:: TEKS SUMBER ::
—————
Kereta api Aceh tempoe doloe |
PADA 26 Maret 1999, Presiden BJ Habibie berpidato di hadapan ribuan masyarakat Aceh di Masjid Raya Baiturrahman, Banda Aceh.
Ia meminta maaf kepada seluruh rakyat Aceh atas berbagai kekerasan dan pelanggaran HAM yang terjadi selama penerapan daerah operasi militer (DOM) sejak 1989-1998.
Di masjid kebanggaan rakyat Aceh itu pula, Presiden Habibie memberi sembilan janji politik kepada rakyat Aceh sebagai kerangka penyelesaian konflik Aceh secara menyeluruh. Satu di antara janji Habibie itu adalah pemerintah akan menghidupkan kembali jaringan kereta api di Aceh.
“Inilah awal mula grand design jaringan perkeretapian Aceh digagas, sebagai janji pemerintah kepada rakyat Aceh waktu itu,” kata Dahlan Sulaiman, pelaku dunia usaha kepada Serambi, awal September lalu.
—————
:: DAFTAR ITEM ::
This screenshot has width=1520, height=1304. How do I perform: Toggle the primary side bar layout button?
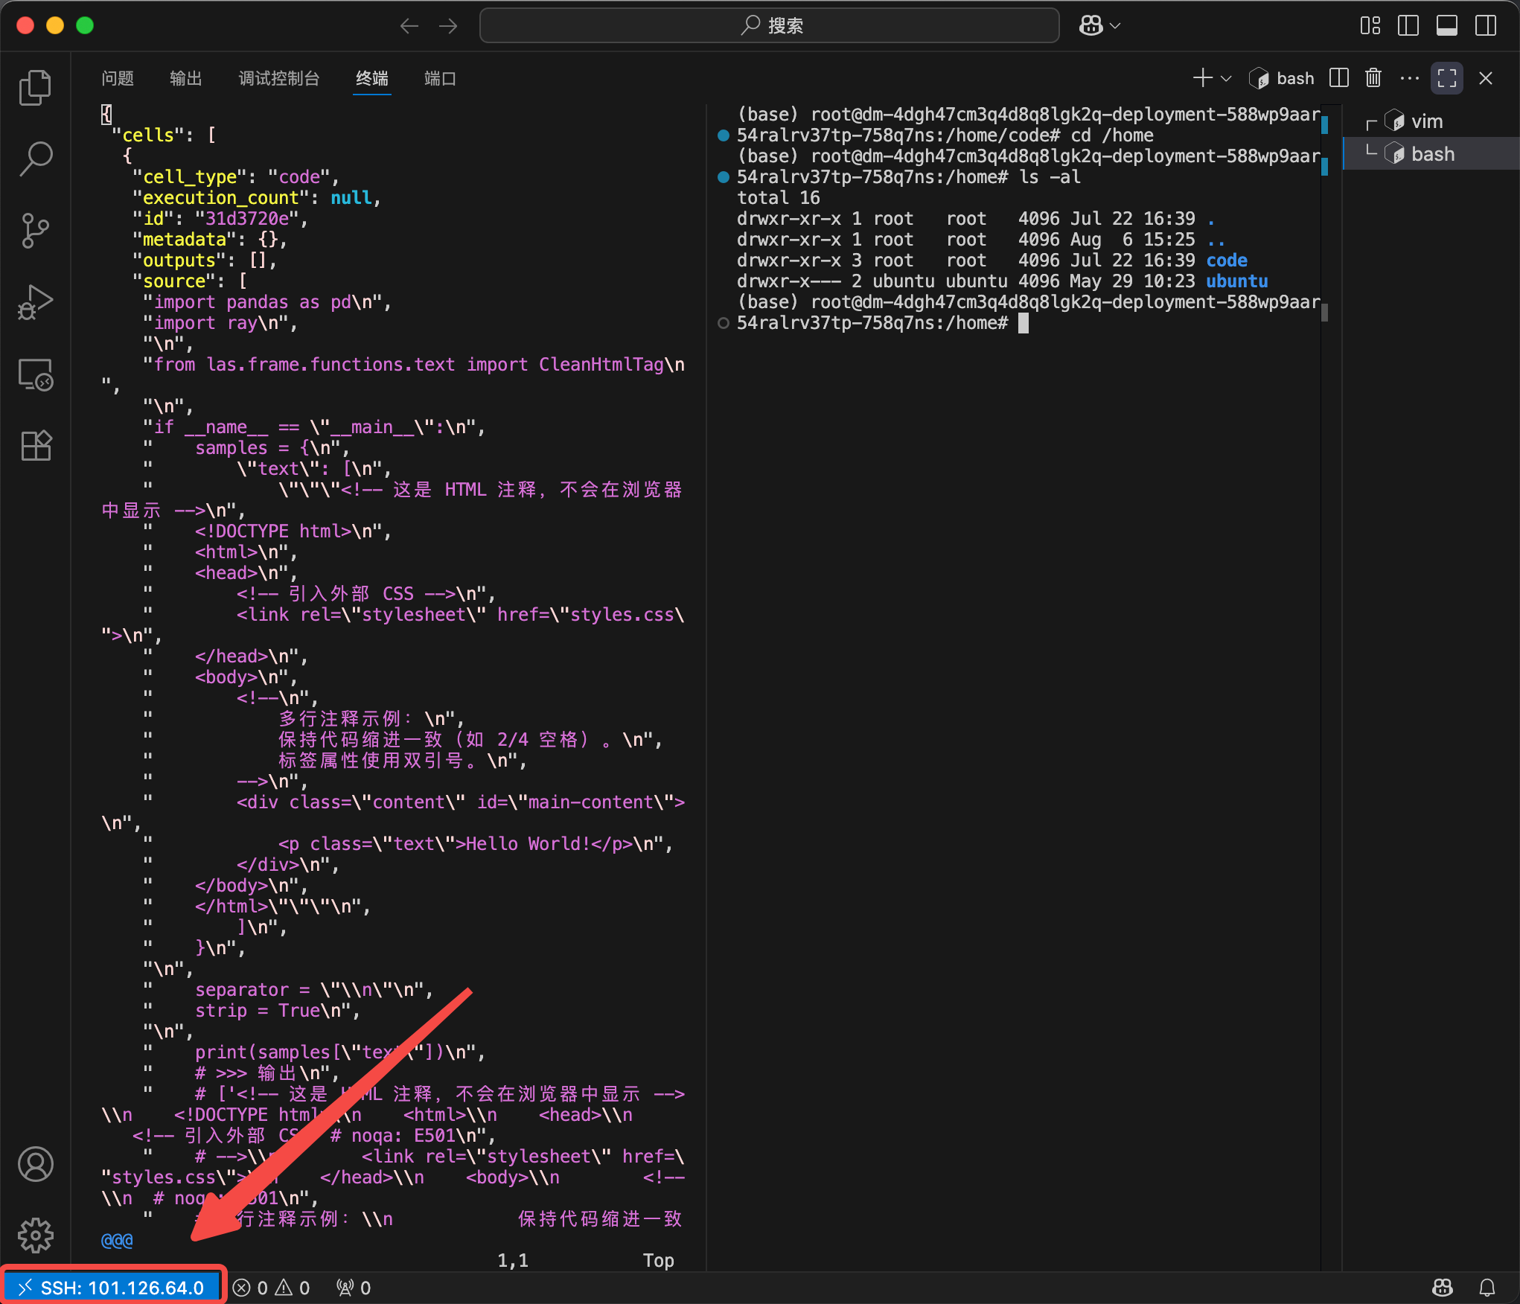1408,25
—————
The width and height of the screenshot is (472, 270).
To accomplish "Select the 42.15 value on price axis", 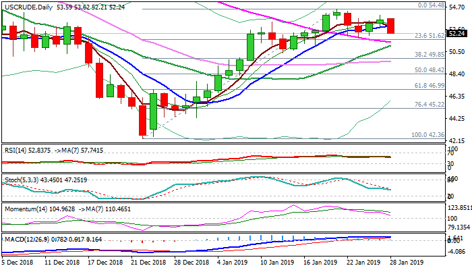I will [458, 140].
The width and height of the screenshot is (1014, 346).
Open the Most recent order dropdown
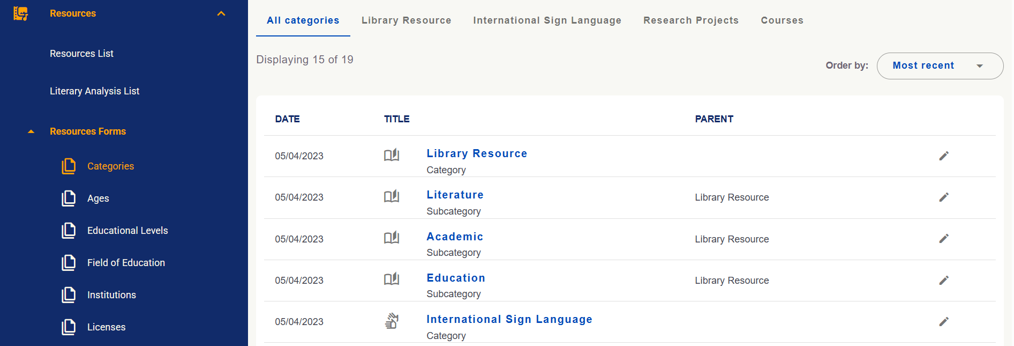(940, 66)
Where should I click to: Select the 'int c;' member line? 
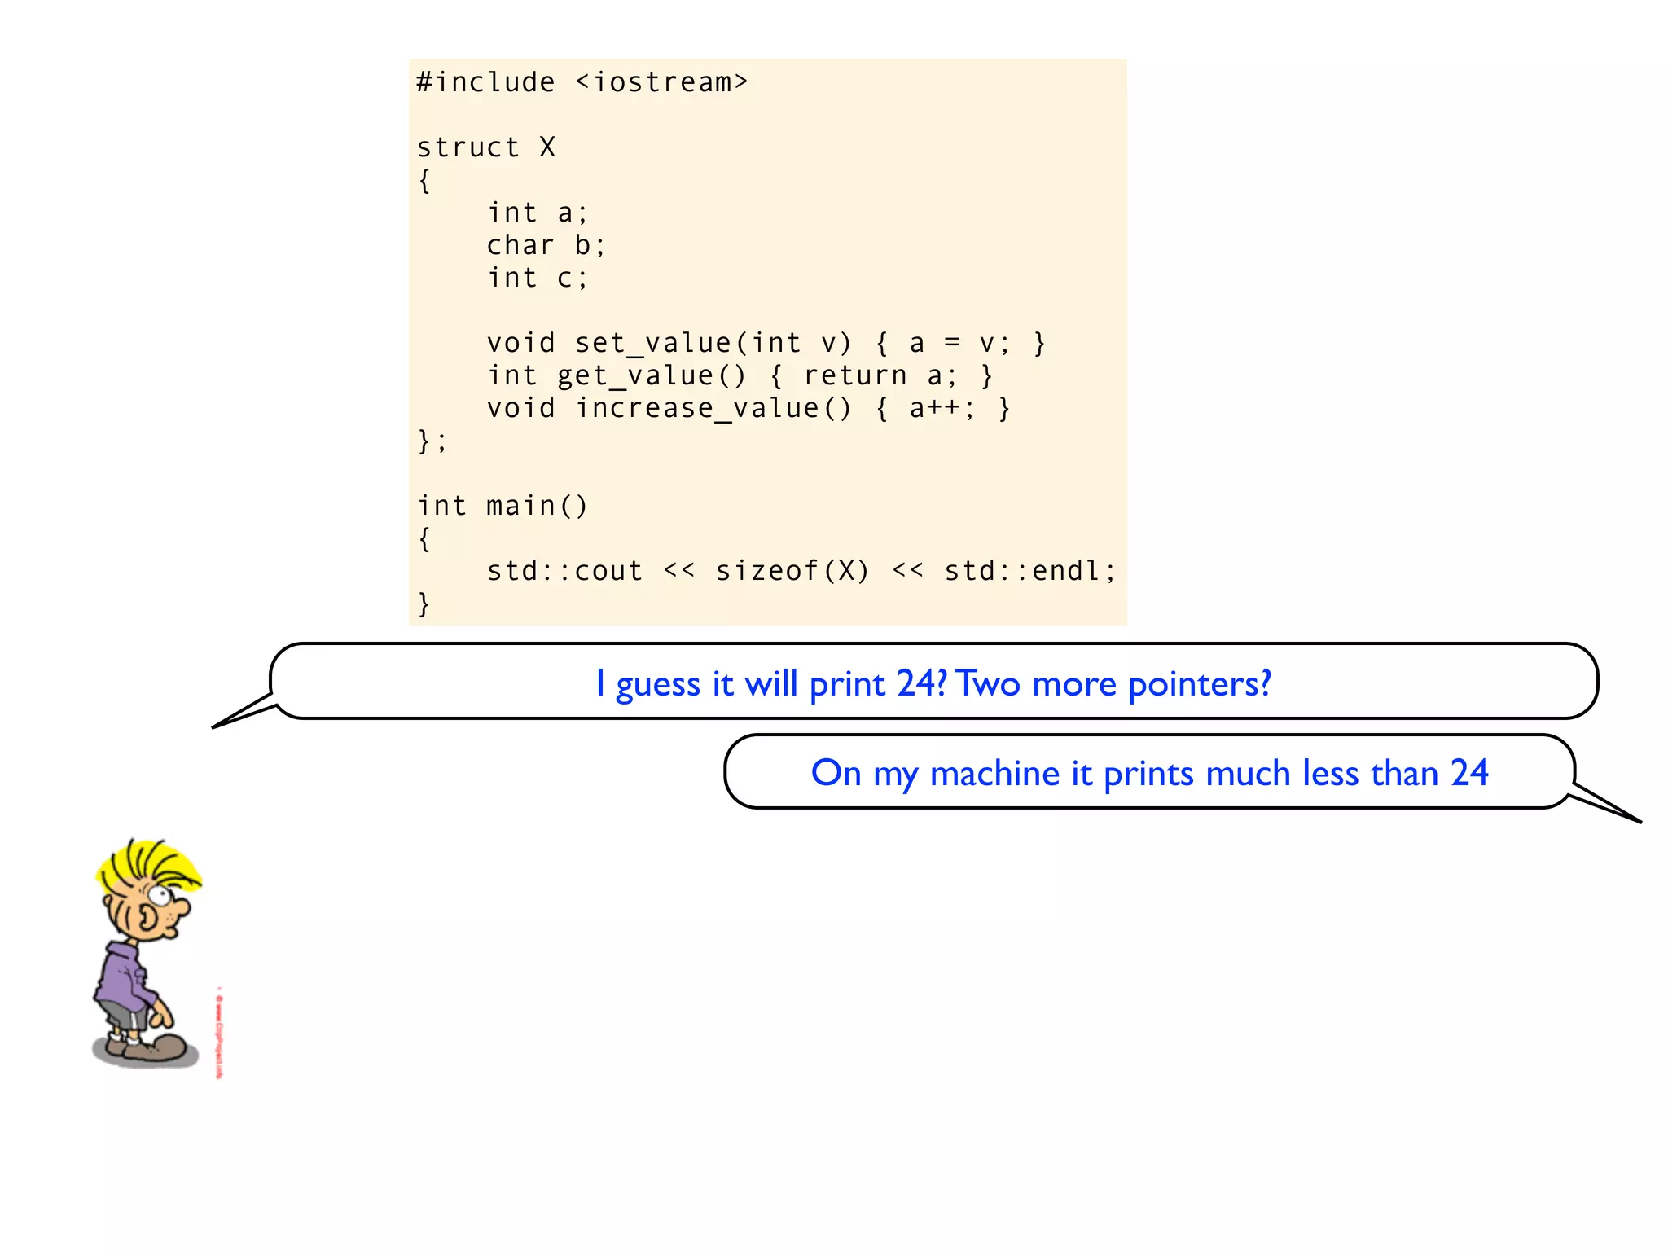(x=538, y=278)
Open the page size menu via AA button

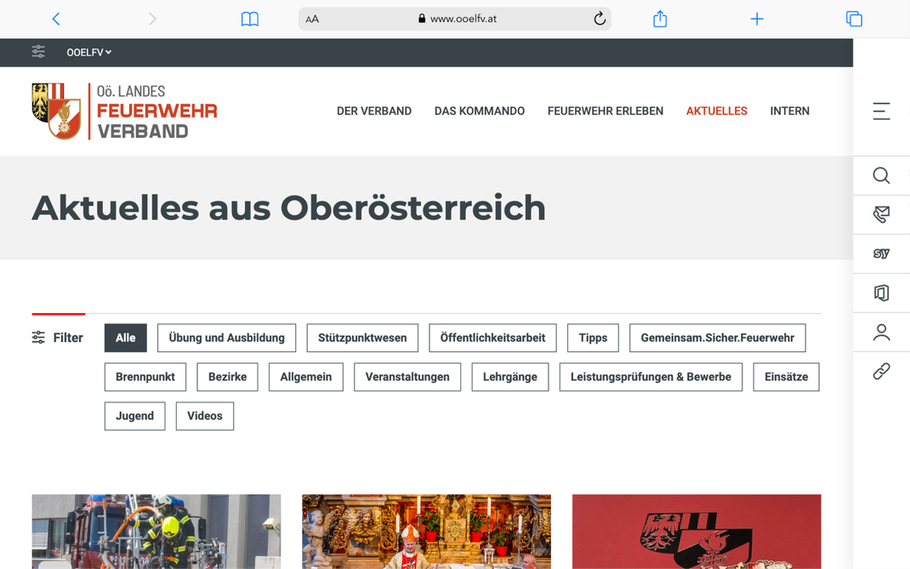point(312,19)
—————
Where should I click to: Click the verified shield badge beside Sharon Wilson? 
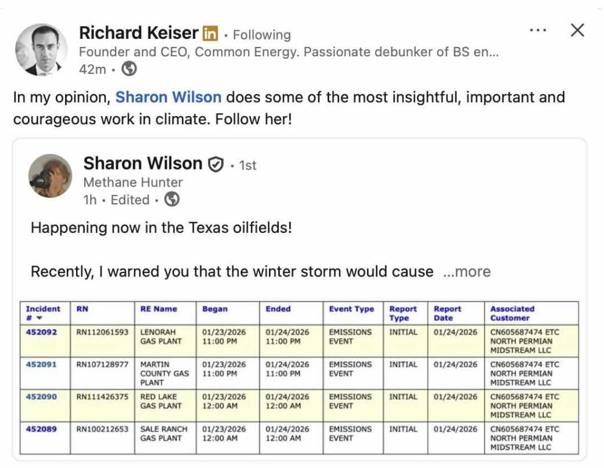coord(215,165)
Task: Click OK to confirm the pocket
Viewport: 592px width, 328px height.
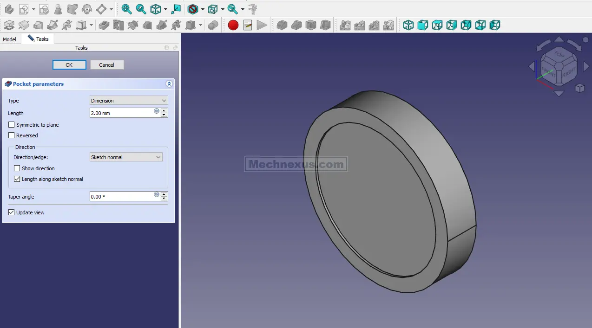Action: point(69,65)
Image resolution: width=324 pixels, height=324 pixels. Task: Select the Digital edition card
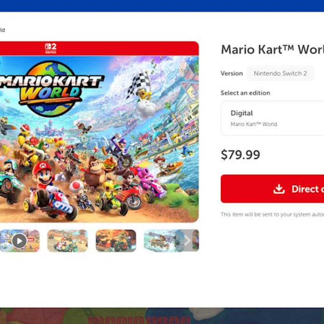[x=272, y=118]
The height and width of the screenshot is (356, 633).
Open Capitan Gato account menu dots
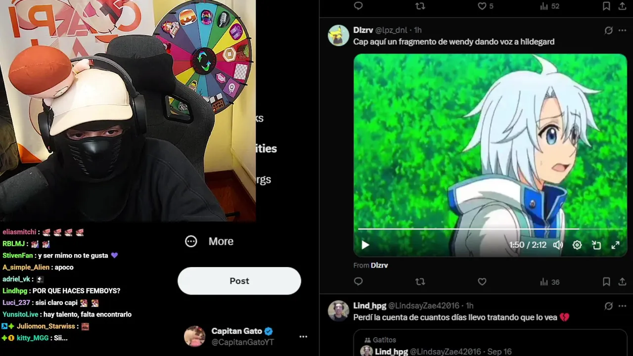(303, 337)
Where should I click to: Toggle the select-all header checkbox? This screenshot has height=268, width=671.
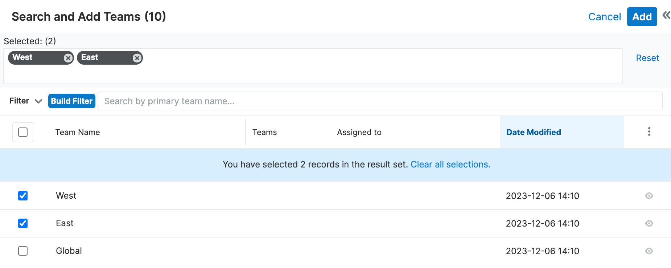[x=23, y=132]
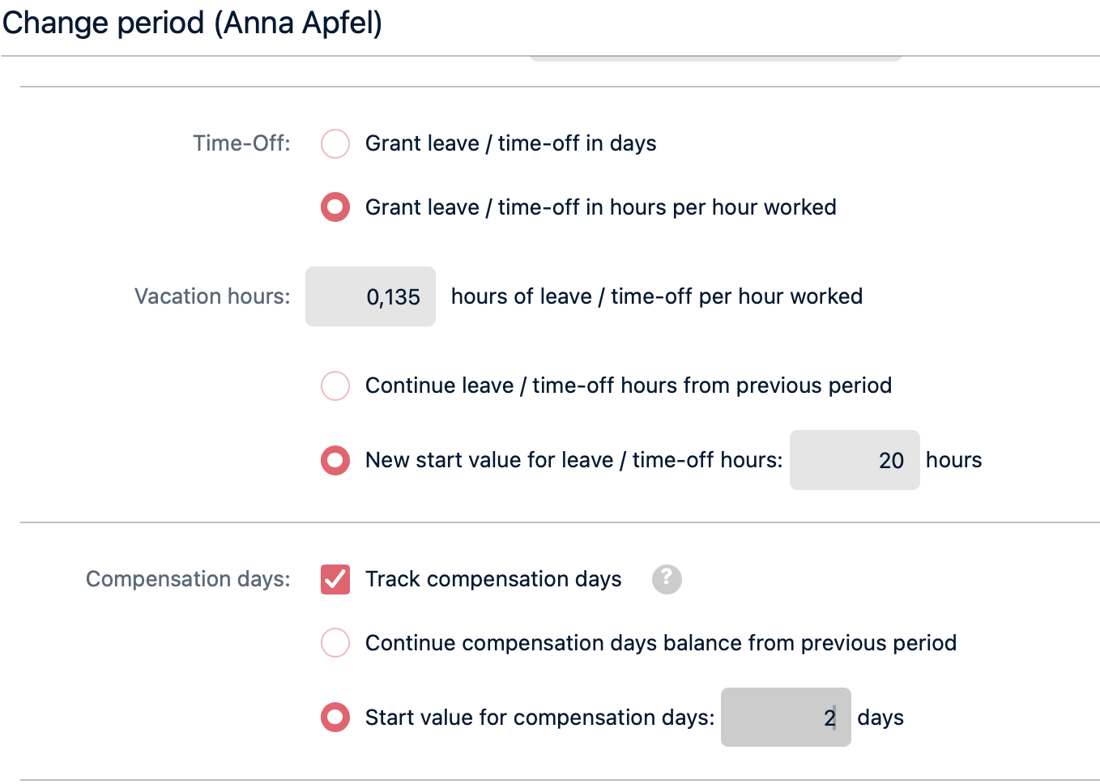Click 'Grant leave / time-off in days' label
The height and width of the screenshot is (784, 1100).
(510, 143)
—————
:: TUGAS LATIHAN ::
A) Menurut teks sumber, di mana Presiden BJ Habibie berpidato pada 26 Maret 1999?
B) Kutip ulang bagian teks sumber dari "Di masjid kebanggaan" sampai "api di Aceh." tanpa mengubah apa pun.
Kerjakan semuanya hanya berdasarkan teks sumber.

:: HASIL AKHIR ::
A) Di Masjid Raya Baiturrahman, Banda Aceh.

B)
Di masjid kebanggaan rakyat Aceh itu pula, Presiden Habibie memberi sembilan janji politik kepada rakyat Aceh sebagai kerangka penyelesaian konflik Aceh secara menyeluruh. Satu di antara janji Habibie itu adalah pemerintah akan menghidupkan kembali jaringan kereta api di Aceh.